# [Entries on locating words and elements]
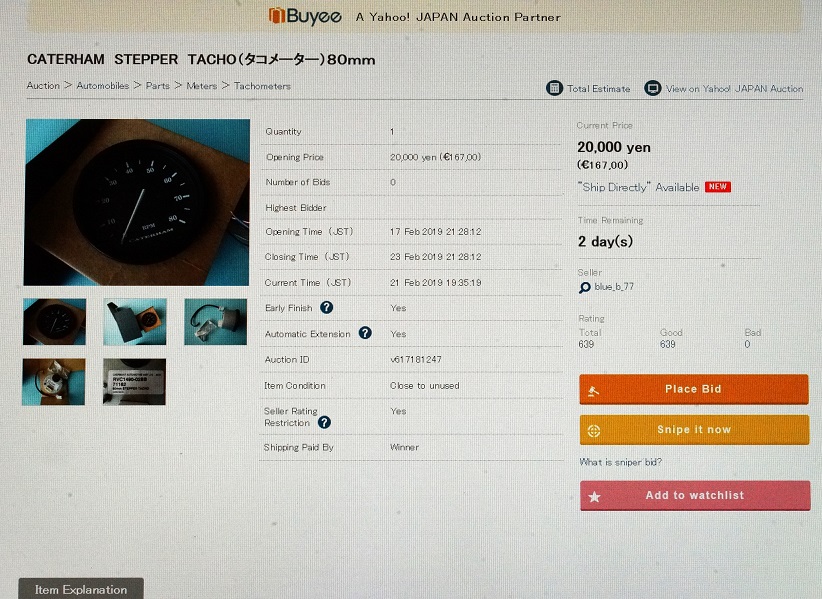Select the first tachometer dial thumbnail
Viewport: 822px width, 599px height.
click(55, 321)

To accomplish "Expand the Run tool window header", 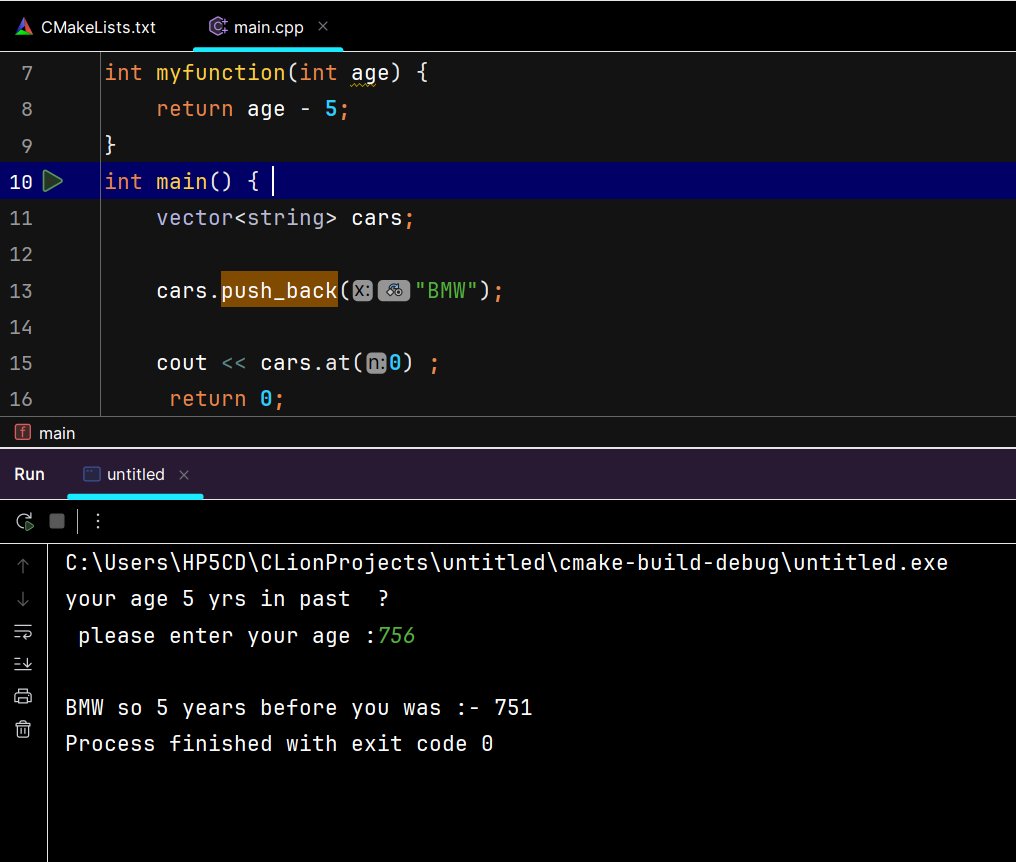I will 29,474.
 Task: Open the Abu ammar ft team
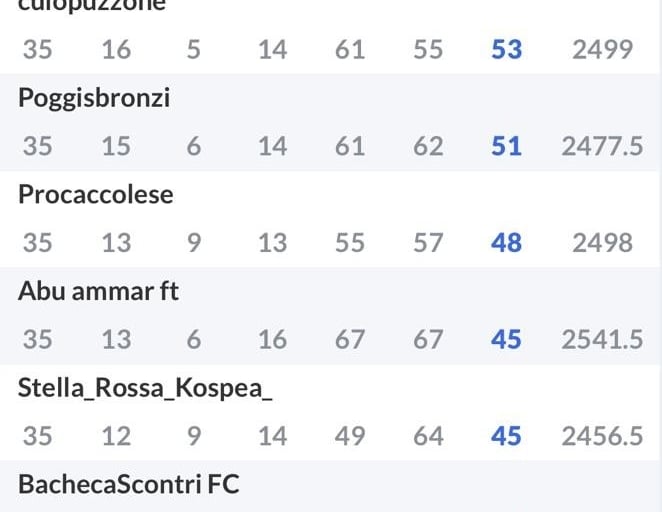99,291
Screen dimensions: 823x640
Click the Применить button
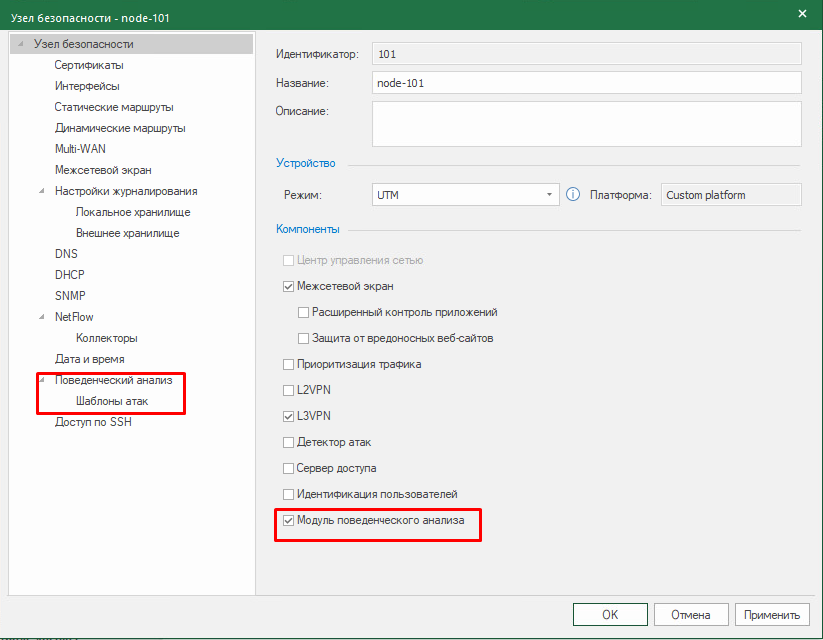click(x=772, y=614)
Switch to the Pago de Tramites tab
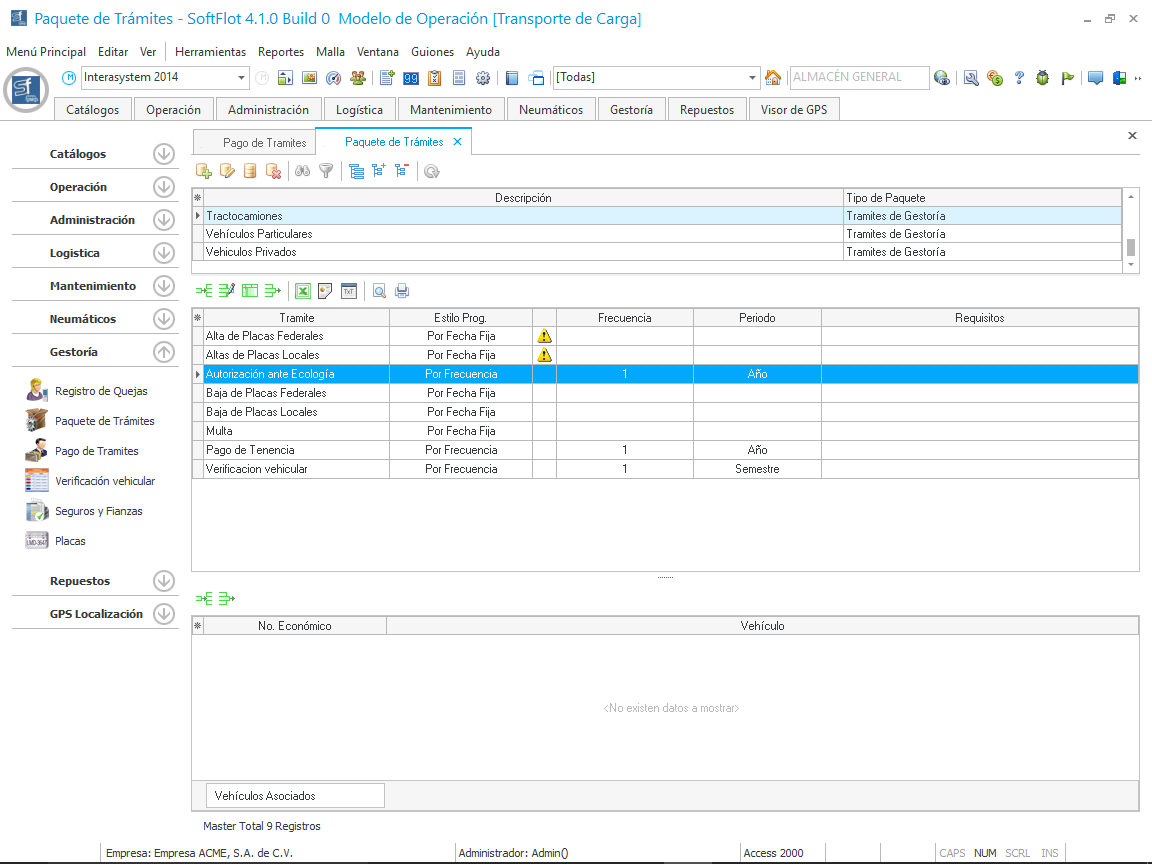Viewport: 1152px width, 864px height. pos(264,143)
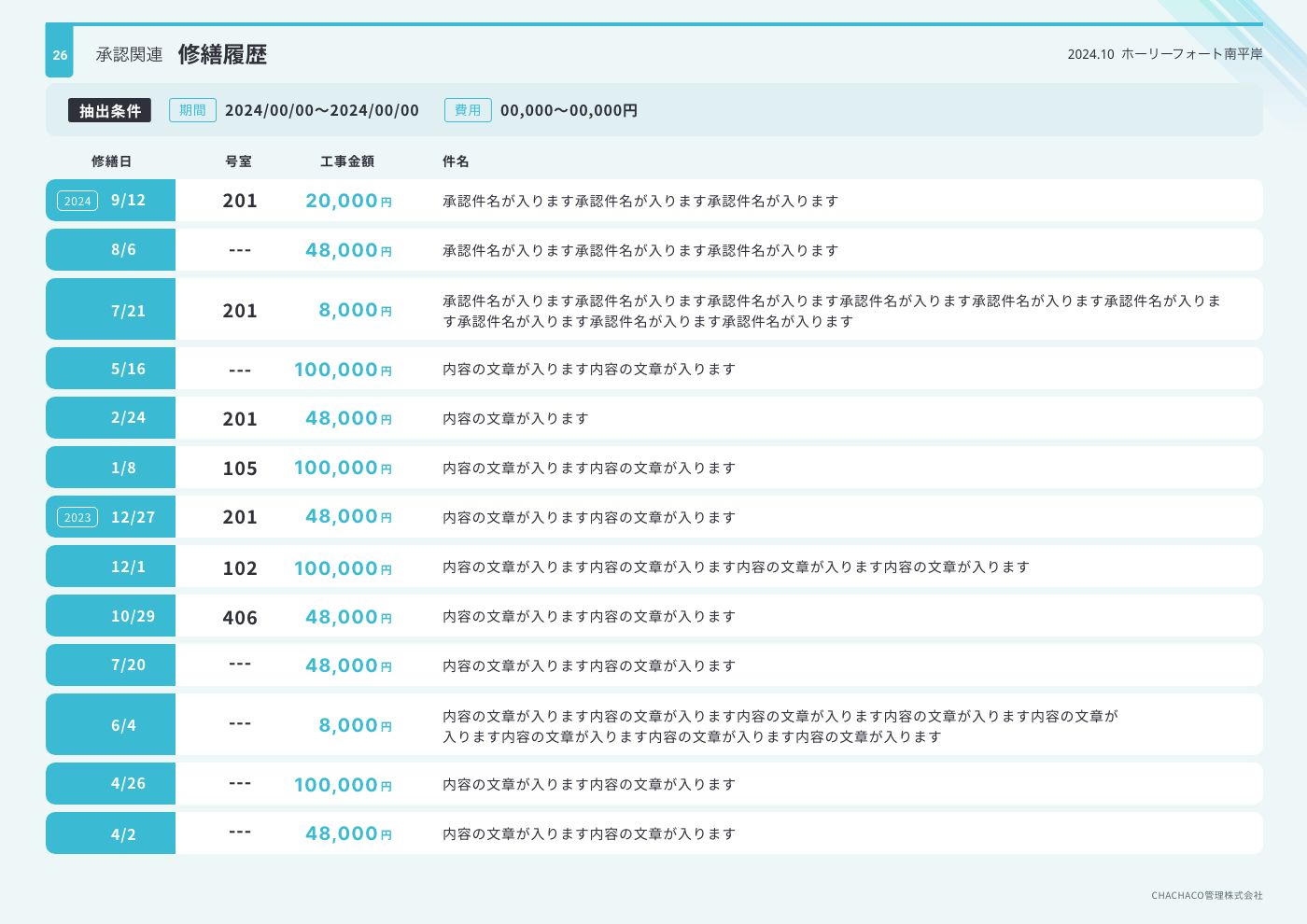Open the 6/4 repair entry description

pos(780,726)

# [TASK]
Write out the entries word for word, starting at the line containing "Screen dimensions: 823x640" and continuing through the end of the entries. Leave the pictures out of your answer.

# [SOLUTION]
Screen dimensions: 823x640
Click the Применить button
click(x=772, y=614)
Switch to the Pago de Tramites tab
Viewport: 1152px width, 864px height. pos(264,143)
Open the 6/4 repair entry description

pos(780,726)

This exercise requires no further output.